I love summer time reading.  I don't necessarily like "beach reads." I just read whatever strikes my fancy.  Some of my favorite summer time reads from childhood to now have been: To Kill a Mockingbird, read while visiting Grandmother, et al, in Nashville. There was a painting of Aunt Mickey along with a very young Mary and two of her brothers (not sure which ones).  I always imagined that Mary and whoever was the dark-headed brother were actually Scout and Jem.  Another summer it was The October Country, read mostly at the breakfast room table over lunches of banana and peanut butter sandwiches.  Journey to the Center of the Earth - read while working as a phone answerer at Ferguson Precast Products in Memphis. Believe it or not (I can't) one summer I read Vietnam: The Definitive Oral History,Told From All Sides. It took me all summer, but I read it!  The entire Chronicles of Narnia, listened to on audio several summers ago.  The Bartimeus Triliogy, listened to last summer on audio.  One summer, a few years ago I read and listened to several mystery books that I would otherwise not have picked up. That was for the mystery-themed summer reading program. 

Since last year I have been reading Anne Perry books. A marathon of Anne Perry books.  I read them in summer, fall, winter and spring, but I really enjoy them the most in the summer. I kind of like the familiarity of the same characters in each book I read.  So, I keep hopping from one Perry book to the next.

Pentecost Alley was really a good one.  As she did with her later Monk books, Perry has taken her detective out of the drawing rooms of the wealthy elite of London and into more diverse locations and situations.  Pitt still deals with the upper class. In fact, since becoming Superintendent, he only deals with crimes involving very wealthy or prominent citizens.  But the situations are becoming more and more interesting.

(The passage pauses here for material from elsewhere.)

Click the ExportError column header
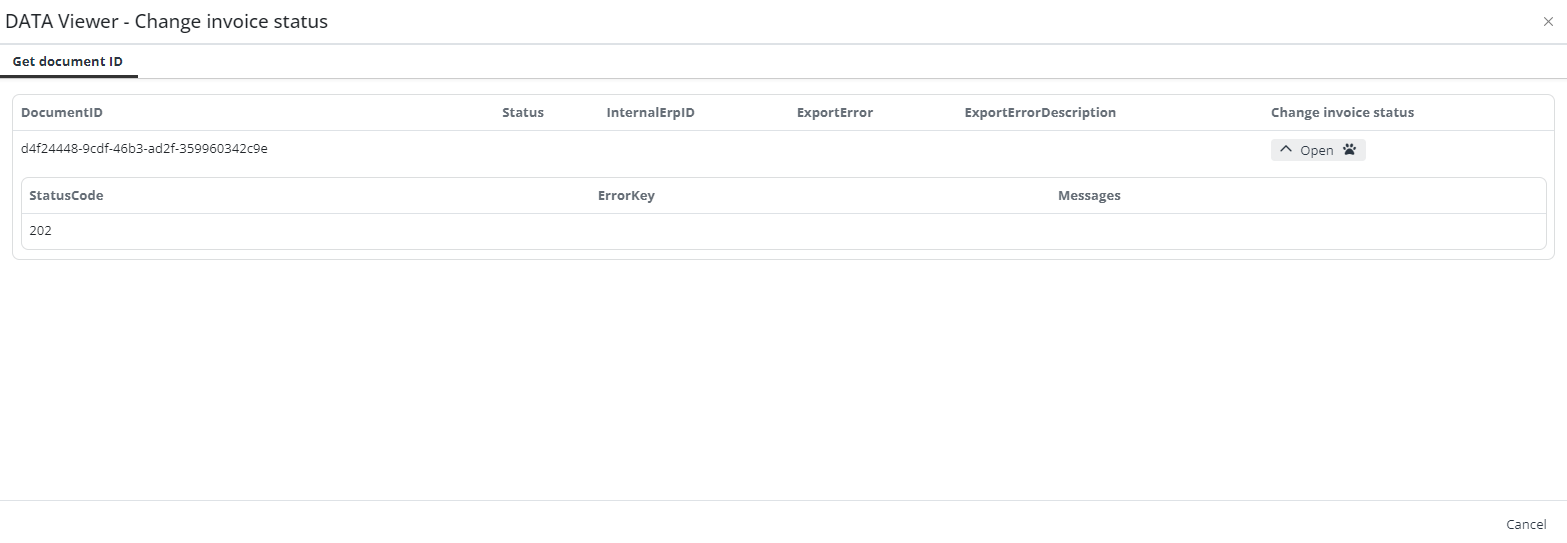Viewport: 1567px width, 543px height. tap(835, 113)
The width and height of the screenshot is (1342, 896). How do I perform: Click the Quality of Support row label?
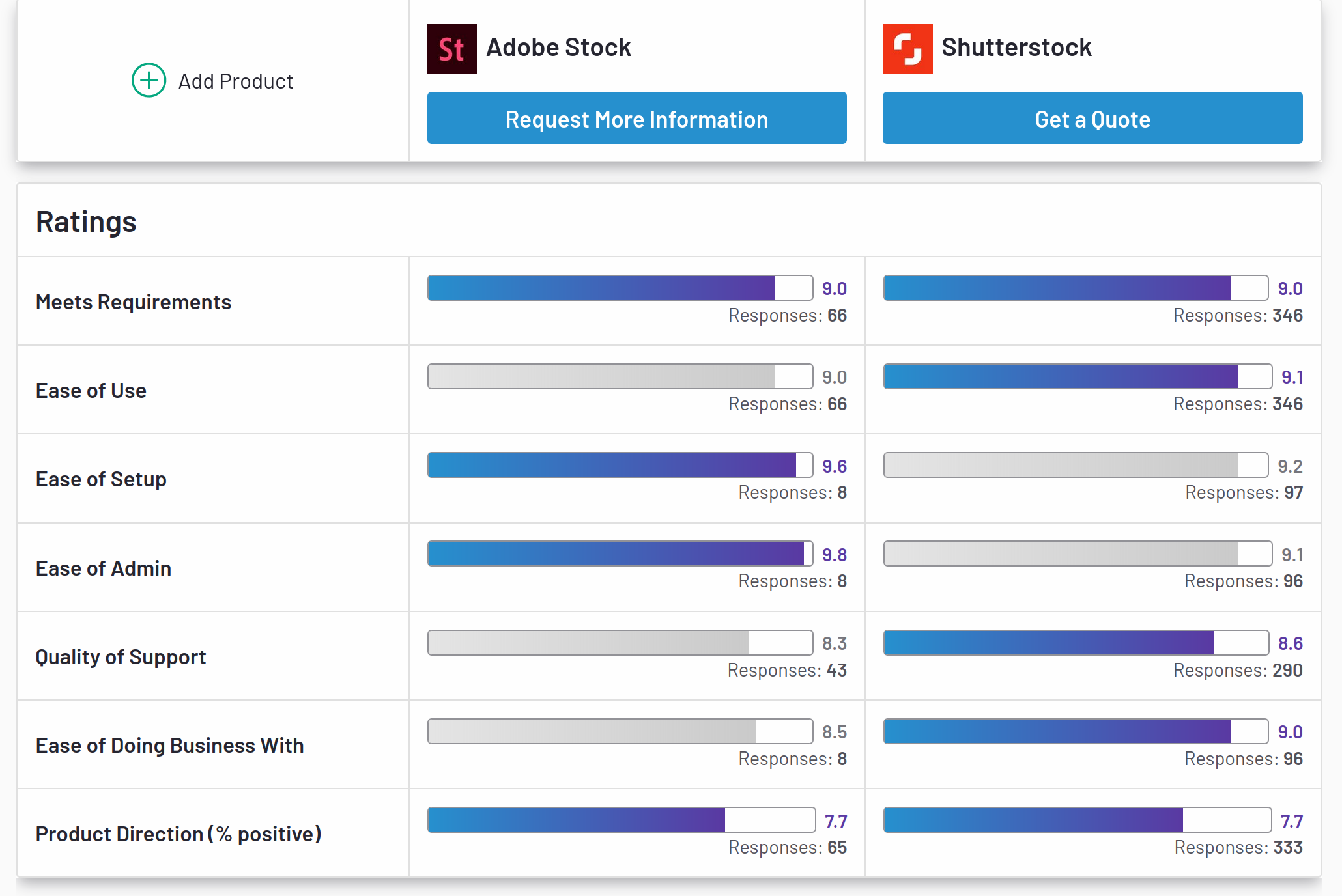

A prostitute is found murdered. Nothing unusual there, but she has been strangled with her own stocking, a garter placed on her arm, her shoes buttoned together, her fingers and toes broken and water thrown over her face.  Who would commit such a torture and in such an odd way? Perhaps it was Finley FitzJames. After all, one of his cuff links is found in the chair cushion and a pin from the Hellfire Club is found underneath the body.

Pitt becomes involved because of the prominence of the FitzJames family.  Finley had been a member, along with three of his friends, in a club called The Hellfire Club. But he insists that he had nothing to do with the murder of the prostitute. Pitt had better be sure before he arrests Finley or there could be terrible trouble.

That's the situation.  What ensues is good story full of twists and turns. I had this one kind of figured out early on.  But only kind of.